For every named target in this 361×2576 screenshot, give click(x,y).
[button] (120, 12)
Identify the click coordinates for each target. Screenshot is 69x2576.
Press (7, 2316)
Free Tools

▸ **What is expected**: Restate the material word for word.

▸ **Result below**:
For every named target in this 361×2576 screenshot, give click(x,y).
[button] (120, 12)
Identify the click coordinates for each target. Screenshot is 69x2576.
Press (7, 2316)
Free Tools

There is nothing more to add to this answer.